Matt’s project has 10 study tortoises, 5 males and 5 females, and they all have to be tracked daily. Due to the furnace-like temperatures in the afternoon, the day was split into two tracking slots, 6:30–11am and 4–8pm, – even so, the day started at 28°C. Each tortoise had a transmitter glued to its’ shell, so (theoretically) they should have been easy to find. Unfortunately, the antenna Matt used to pinpoint the tortoises’ signals had suffered a few accidents and had lost a few prongs; the result of this was that it could be difficult to work out if the signal was coming from in front of, or from behind the receiver. The only way to work it out was to triangulate the signal, which meant extra trudging on the surface of the sun. Another obstacle to accurately pinpointing these tricksy reptiles was the terrain. The torties hung out mainly in two valleys which contained large numbers of massive boulders and termite mounds, all of which bounced the transmitter signal around like crazy. To make it even more difficult, the tortoises liked to shelter in caves and the termite mounds; this meant the signal could only be received if we were facing the entrance. Not only was it hot and difficult but the foliage was as angry as a Scotsman: every tree, branch and leaf seemed to be covered in spines that took every opportunity to grab you or your clothing to get a taste of blood. As well as having to cope with sadistic plants, the valleys were filled with hordes of vampiric mosquitos and the ‘tropical strength’ spray I had was about as much use as boobs on a fish! Because of all this it was hugely rewarding when we eventually found the scoundrels – even if it was only a glimpse of their back ends.

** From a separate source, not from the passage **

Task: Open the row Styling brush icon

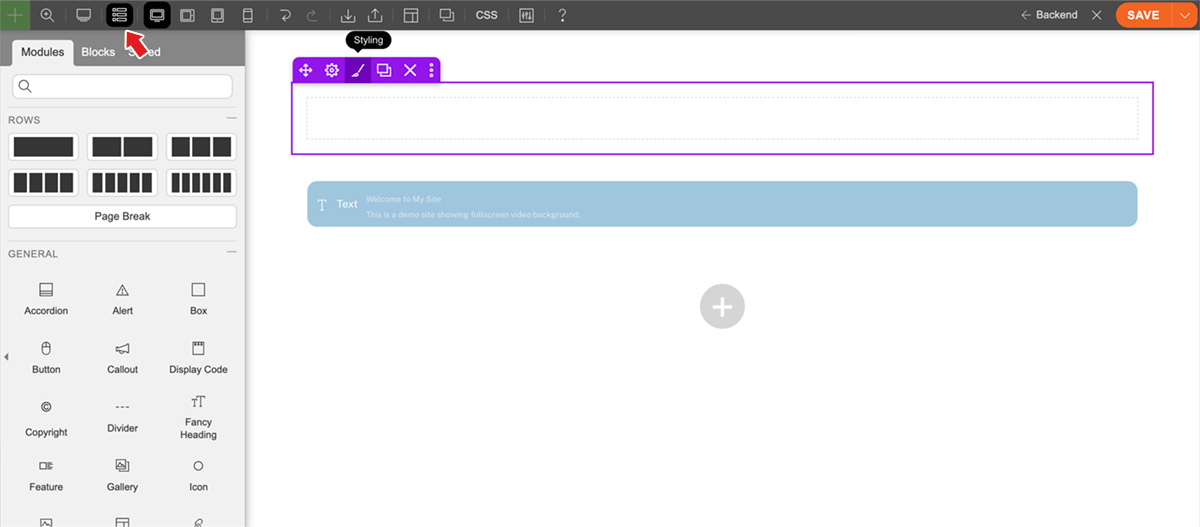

The two main habitat types we were working in, dipterocarp and tropical evergreen forest, unlike the wetlands to which I was accustomed, seemed to be devoid of wildlife; a few birds could be heard but rarely seen, and the occasional skink fled before us. On the plus side there were heaps of bugs so I was happy, if a little frustrated, as I wanted to know what everything was but Matt rarely had answers for me. I really need an entomologist (bug expert) friend!
After a few days of tracking the tortoises we had a bonanza day. Matt and I came across an untracked and unmarked adult female tortoise and an adorable hatchling; when we returned to the station to process the two we found another 2 tortoises waiting in boxes. Other researchers had come across them while tracking their own animals, and had kindly brought them back so we could take measurements and collect data. It was great to finally get a close-up look at these animals and I learnt a lot. The most interesting fact of all was how to tell the sexes apart. Females had flat shell bases (plastrons) and the males had a concave plastron: it made complete sense. How else would they mount the females! The males also had significantly longer tails than the females. Even though Matt had deployed all his transmitters, it was still important to get details from other animals in the population, so we measured their length, weight and shell width, and noted any distinguishing marks and presence of ectoparasites (parasites only attached to an animal externally). One male had a goliath tick, none of us had ever seen such an enormous tick before, so it was removed and preserved. Once processed, the tortoises were marked so we would recognise them if we came across them again. The hatchling was a challenge as he just wanted to tear across the worktop, but eventually, everyone was done and ready to be released back where they’d come from. No one can ever say tortoises are a dull, easy species to study.